Re: select where multiple joined records match

2005-02-21 Thread AM Thomas
Such bounty of comments!  Thank you, Michael Stassen.
I see how my logic was faulty, and that a more correct solution would  
indeed be faster.  Thanks for pointing that out and not making me feel  
like too much of an idiot :)   I'll try the revised solution.  I am  
clueful about "join" making more rows/record, but didn't realize that it  
would be *that* dramatic.

As for the NumericGrade field, I'm basically getting the text grade (e.g.  
8th) from someone's MS Access CSV export; I figured I'd leave it in place,  
and use the numeric grade for sorting.  I'd never run into speed issues  
before, so I was just trying to save myself coding time by sticking with  
what I had already.  I wouldn't need the special lookup tables for grade  
and subject; if I were to use numeric fields, I could just do a lookup in  
Perl.  Next time, when I try to do this better from the start, I probably  
will.  At the moment, though, I'm trying to avoid changing the Perl code  
as much as I can (it's much recycled from an earlier project).
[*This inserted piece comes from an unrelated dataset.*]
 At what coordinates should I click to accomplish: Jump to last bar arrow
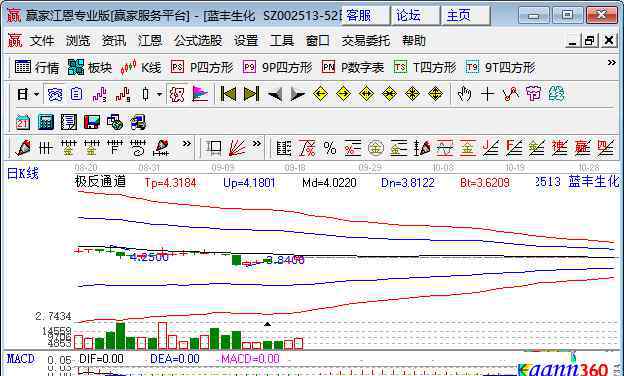(x=252, y=94)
Will look into indexing - that's probably covered in my old O'Reilly  
MySQL/mSQL book.

I am curious about how much faster numeric field comparisons would be to  
string field comparisons for the Grade field; Would it make enough of a  
difference to this problem for me to go mucking with this Perl code?  This  
is a CGI Web app, so it's not lightning fast anyway, but then there are a  
lot of comparisons going on.  Currently it looks like it will have about  
300 resource records and about six thousand resource_goal records; I  
should test this myself...

I do have a lot of multi-subject and multi-grade resources; my testing was  
just not very good, I think.

Oh, and I think I see the error of my ways with regard to my TINYTEXT  
fields.  Probably would do well to shrink those.  Easy to change, too.

Thanks!  You've given excellent explanations here.  I feel like I should  
buy your book now, if you have one!

I'm wrestling with CSS issues on IE 4.0 for the Mac at the moment, but  
will return to SQL issues soon, I hope.

More later probably,
AM

On Mon, 21 Feb 2005 14:30:59 -0500, Michael Stassen  
<[EMAIL PROTECTED]> wrote:

As I understand it, you are looking for a resource for 4th grade Social  
Studies which meets goals 1 through 4.  In terms of your tables, that  
corresponds to having 4 rows in resources_goals, *all* of which have  
grade=4th and Subject='Social_Studies'.  That is, we need to look in *4*  
copies of resources_goals (not 5).  For a given resource id, we want  
exactly one row from each copy, namely, the row with the correct  
resource id, correct subject, correct grade, and desired goal number.  I  
think this should do:

   SELECT r.id
   FROM resources as r
   JOIN resource_goals as g1
 ON  r.id = g1.ResourceID
 AND g1.Subject = 'Social_Studies'
 AND g1.Grade = '4th'
 AND g1.GoalNumber = 1
   JOIN resource_goals as g2
 ON  r.id = g2.ResourceID
 AND g2.Subject = 'Social_Studies'
 AND g2.Grade = '4th'
 AND g2.GoalNumber = 2
   JOIN resource_goals as g3
 ON  r.id = g3.ResourceID
 AND g3.Subject = 'Social_Studies'
 AND g3.Grade = '4th'
 AND g3.GoalNumber = 3
   JOIN resource_goals as g4
 ON  r.id = g4.ResourceID
 AND g4.Subject = 'Social_Studies'
 AND g4.Grade = '4th'
 AND g4.GoalNumber = 4;

--
Virtue of the Small / (919) 929-8687
--
MySQL General Mailing List
For list archives: http://lists.mysql.com/mysql
To unsubscribe:http://lists.mysql.com/[EMAIL PROTECTED]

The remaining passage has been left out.